**Lesetext:**
----

Drei Röhrchen mit einer Doppelhelix

Genbanken von Bakterien infiziert

Nicht überall, wo "menschliche DNA" draufsteht, ist auch menschliche DNA drin: Forschern zufolge sind die Humangenom-Datenbanken durch Bakteriengene verunreinigt. Die Kontaminationen könnten weit verbreitet sein.

Humangenom 28.06.2011

Mensch statt Bakterium

Im Februar dieses Jahres durchforsteten US-Biologen DNA-Datenbanken von Bakterien, Pflanzen und Tieren und machten dabei eine unangenehme bis peinliche Entdeckung: Bis zu 20 Prozent der Gensequenzen gehören demnach gar nicht zu den untersuchten Spezies, sie sind vielmehr menschlichen Ursprungs (PLoS ONE 6, e16410).

Wie die Human-DNA in die Datenbanken gelangt ist, wurde im Rahmen der Studie nicht untersucht. Naheliegender Schluss ist aber: Sie wird wohl von jenen Genetikern stammen, die das Erbgut der Bakterien, Pflanzen und Tiere sequenziert haben.

----

**Ihre Aufgaben:**
1. Welcher Anteil der Gensequenzen stammt laut dem Lesetext gar nicht von den untersuchten Spezies, sondern ist menschlichen Ursprungs?
2. Nennen Sie alle Organismengruppen, deren DNA-Datenbanken die US-Biologen laut dem Lesetext durchforsteten.
Die Zeilen spielen hierfür keine Rolle.

----

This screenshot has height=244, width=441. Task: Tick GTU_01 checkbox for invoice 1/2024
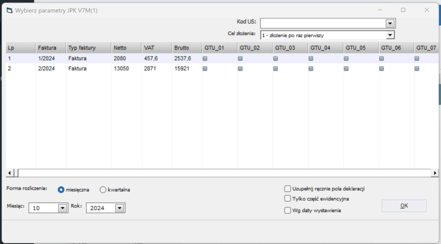(x=205, y=59)
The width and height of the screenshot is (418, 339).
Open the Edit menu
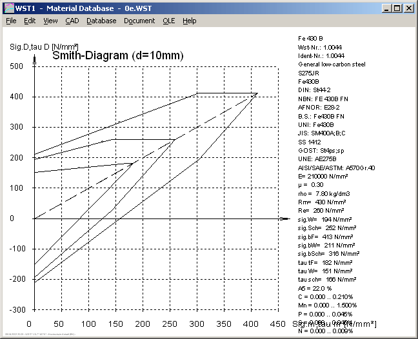pyautogui.click(x=30, y=21)
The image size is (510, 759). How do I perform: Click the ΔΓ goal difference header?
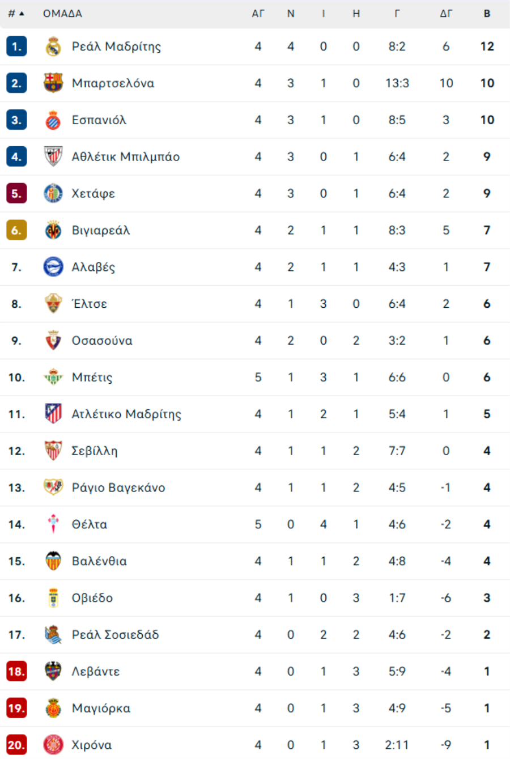click(x=446, y=14)
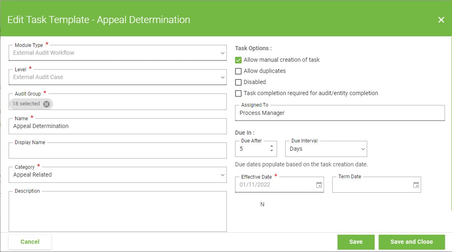
Task: Cancel the task template edits
Action: (x=30, y=242)
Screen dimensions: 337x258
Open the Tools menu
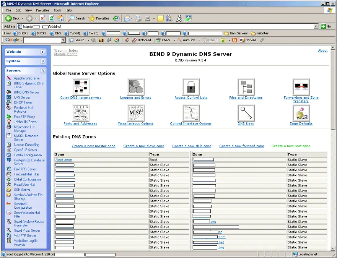(x=57, y=10)
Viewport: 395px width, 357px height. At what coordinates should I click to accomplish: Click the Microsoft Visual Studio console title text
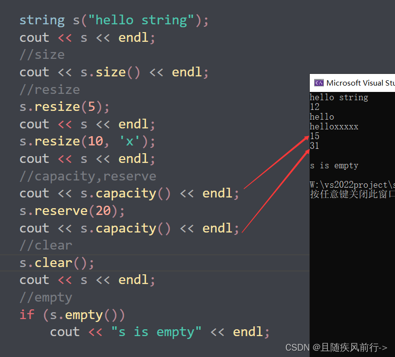click(x=363, y=83)
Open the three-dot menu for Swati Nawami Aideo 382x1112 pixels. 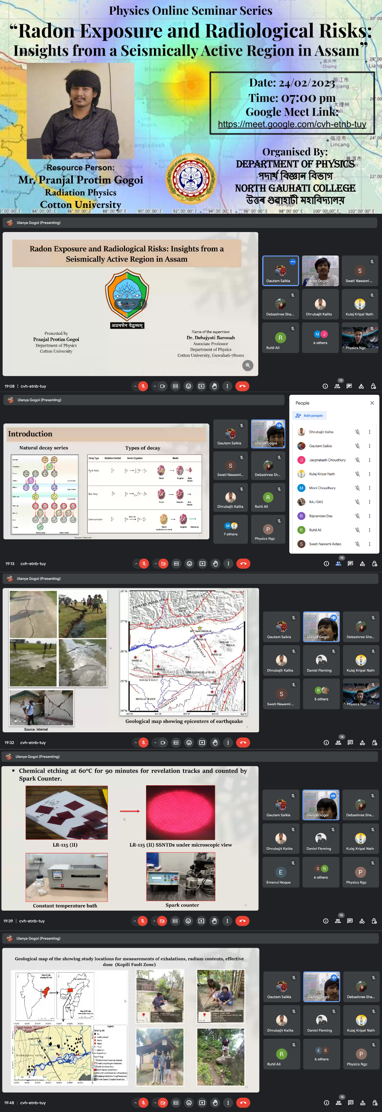(369, 544)
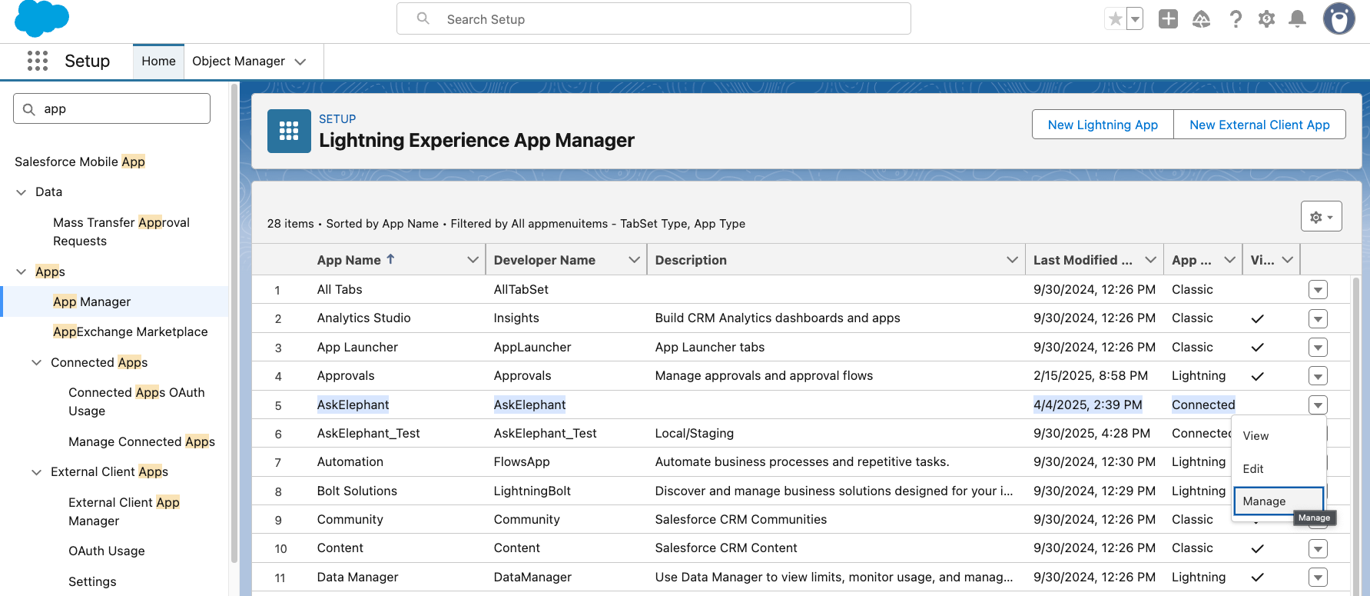Open the global actions plus icon
Image resolution: width=1370 pixels, height=596 pixels.
click(x=1168, y=19)

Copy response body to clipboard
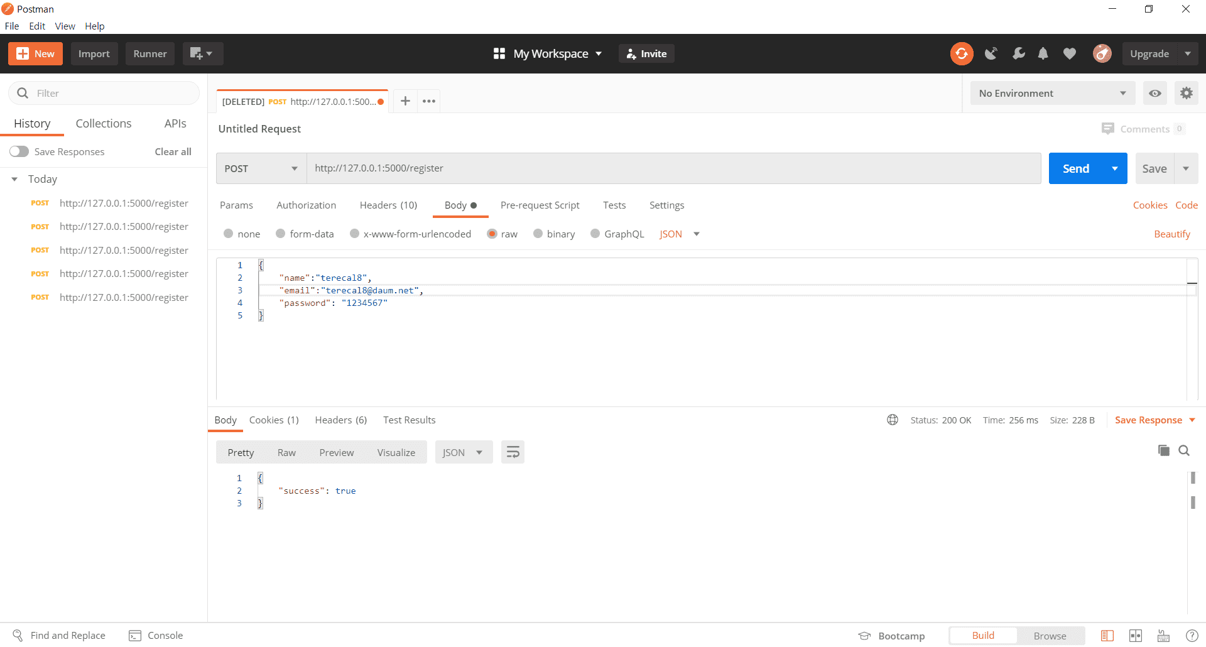[x=1163, y=450]
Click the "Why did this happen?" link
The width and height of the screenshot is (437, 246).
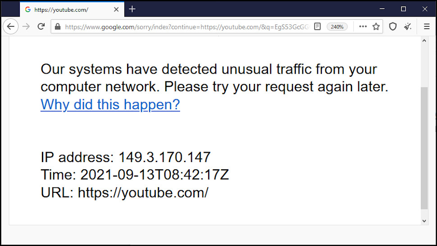110,105
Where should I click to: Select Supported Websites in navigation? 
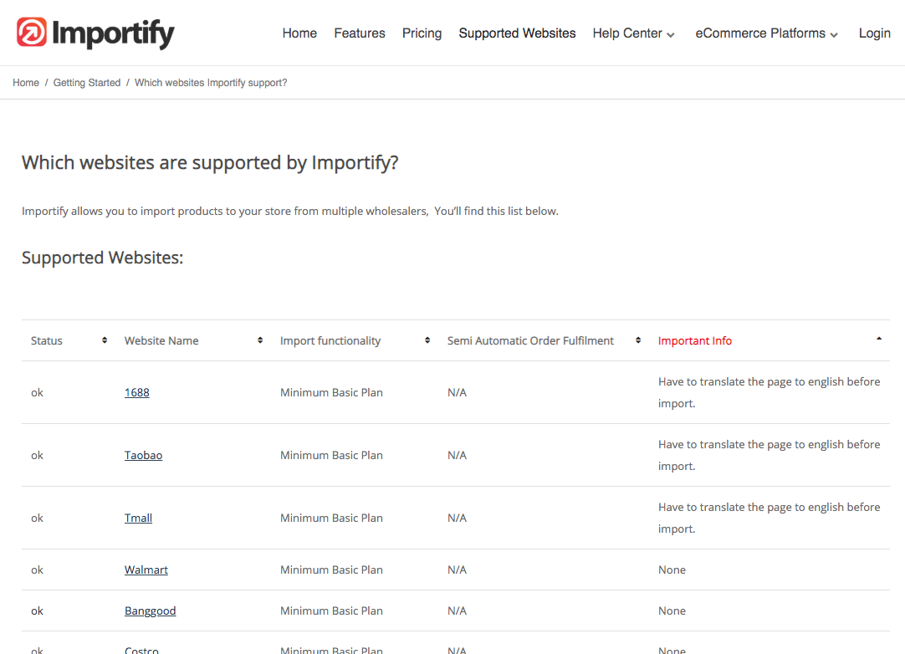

----

**Gelöste Aufgaben:**
1. Bis zu 20 Prozent.

2. Bakterien, Pflanzen, Tiere